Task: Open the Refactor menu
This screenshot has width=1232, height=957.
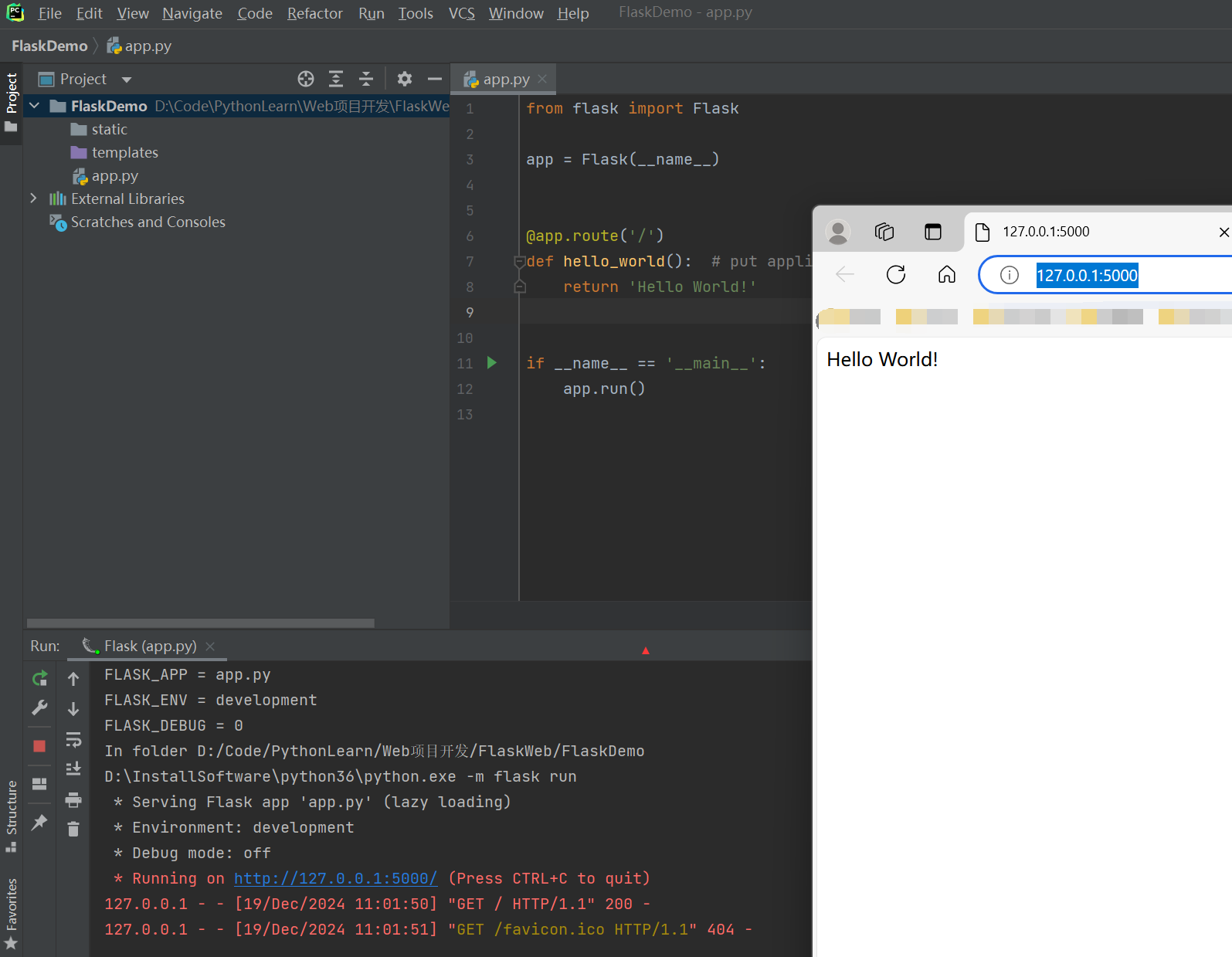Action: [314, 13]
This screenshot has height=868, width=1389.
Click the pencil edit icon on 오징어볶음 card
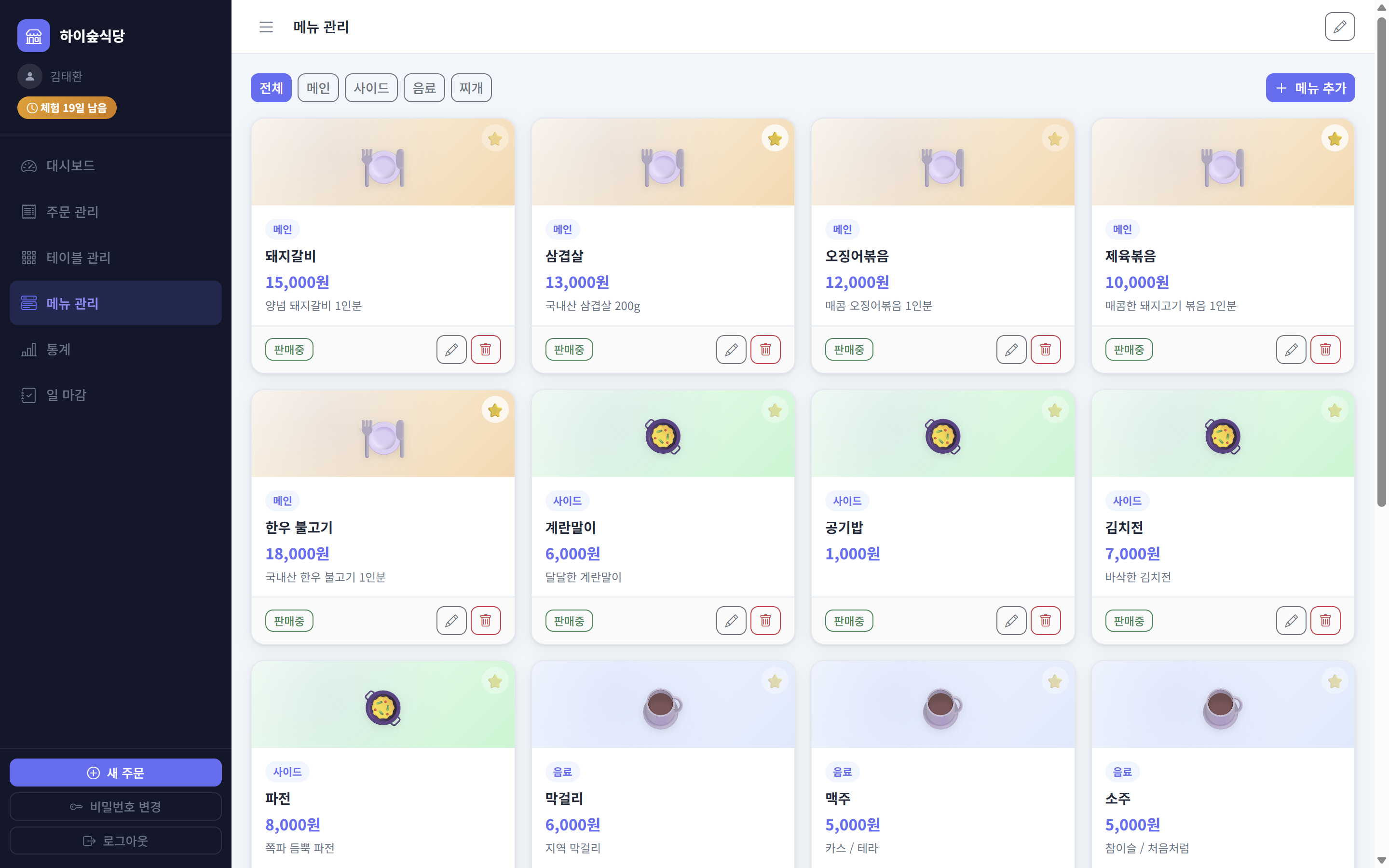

####################

PROBLEM TO SOLVE
Repeat only the lines from the one holding "This screenshot has height=868, width=1389." through the last line of the data, inclusive. Keep the pictures out.

SOLUTION TO THE PROBLEM
This screenshot has height=868, width=1389.
Click the pencil edit icon on 오징어볶음 card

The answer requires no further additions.